The other day I proposed a seemingly simple plan for addressing the mortgage and financial crises: have the government pay the mortgages of those who go into default -- and assume commensurate ownership in the real estate.
I had a chance to poke around and look at some quick numbers. For the 12 months through January 2009, there were an average of 247,913 foreclosures in the United States, or about 3 million for the year. If you figure that each monthly mortgage payment is $1,700 (the national median), the government would have to shell out $5 billion per month -- $60 billion per year, or roughly 10% of our annual defense budget -- to pay all those mortgages. That's a lot of money -- except in today's context. AIG alone, for example, has received government commitments of $160 billion to keep it afloat. And (though there would inevitably be losses due to bubble-priced real estate that will not regain its value for decades) the government will be gaining equity in all these properties and in some cases will make profits, so it will recoup a large percentage of these billions.

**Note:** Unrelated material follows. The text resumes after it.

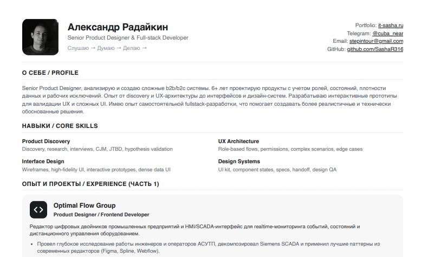The image size is (427, 257).
Task: Click the name Александр Радайкин heading
Action: (118, 27)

A letter writer in the March 5 Washington Post, one Edward Y. Carp, points out another benefit that this plan would have: it would help bolster real estate values by keeping foreclosed properties from flooding the market and driving down prices.

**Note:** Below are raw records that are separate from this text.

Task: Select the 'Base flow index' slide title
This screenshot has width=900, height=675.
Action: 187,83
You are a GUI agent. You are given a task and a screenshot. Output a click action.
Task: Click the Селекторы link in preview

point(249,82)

The day after I made this post, the Obama Administration announced a foreclosure plan. I haven't looked at it closely yet, but instead of my plan or something similarly clean, simple and effective, it appears that the administration has pursued the path described so well by Michael Lind here: opting for complex, inefficient private-sector rube goldberg mechanisms instead of simple, direct government provision of public services. I call this Democratic "deep wimpiness" -- wimpiness that runs deep into the intellectual orientation of the party, as opposed to shallower tactical wimpiness of, say, (pre-compromising on legislation when one holds all the cards).
Okay I realize the chance is good there is some huge looming practical problem with this plan that some expert could point out to me in 2 seconds, but right now this or perhaps some suitably modified plan along these lines, seems a helluva lot better than what they're doing now.